[[ RECORDS FOR THIS EXERCISE open ]]
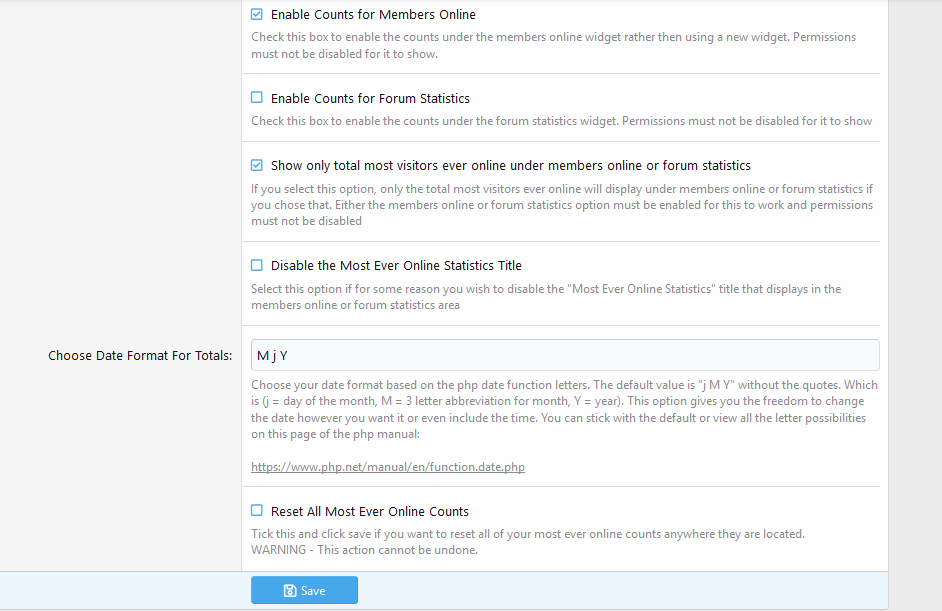
Task: Click the date format explanation paragraph below the field
Action: (560, 410)
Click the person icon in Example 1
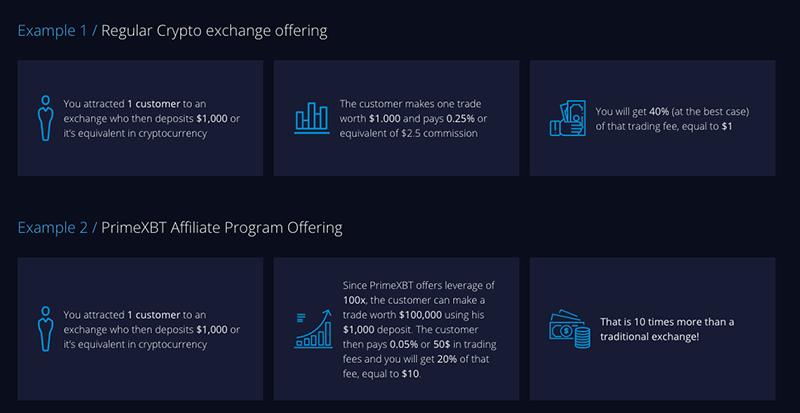Image resolution: width=800 pixels, height=413 pixels. click(45, 118)
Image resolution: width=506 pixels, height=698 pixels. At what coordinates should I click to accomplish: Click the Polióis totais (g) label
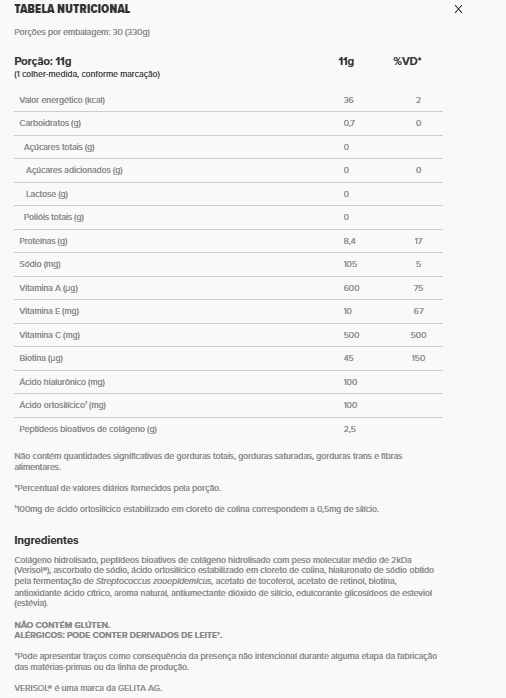coord(54,217)
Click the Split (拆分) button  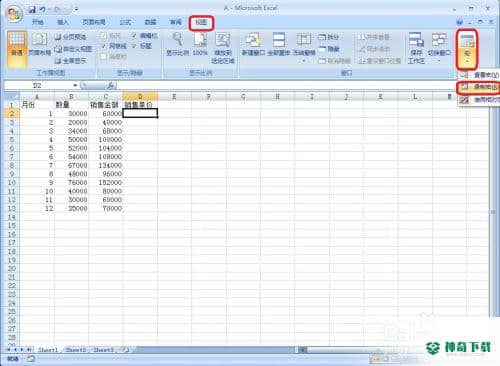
[[ RECORDS FOR THIS EXERCISE closed ]]
TRY IT
Please output exactly the lines from the line containing "Click the person icon in Example 1" through the last line of the records above, both included, and leave out any pictures.

ANSWER TO THE PROBLEM
Click the person icon in Example 1
Image resolution: width=800 pixels, height=413 pixels. click(45, 118)
Image resolution: width=506 pixels, height=698 pixels. At what coordinates should I click to accomplish: Click the Polióis totais (g) label
coord(54,217)
Click the Split (拆分) button  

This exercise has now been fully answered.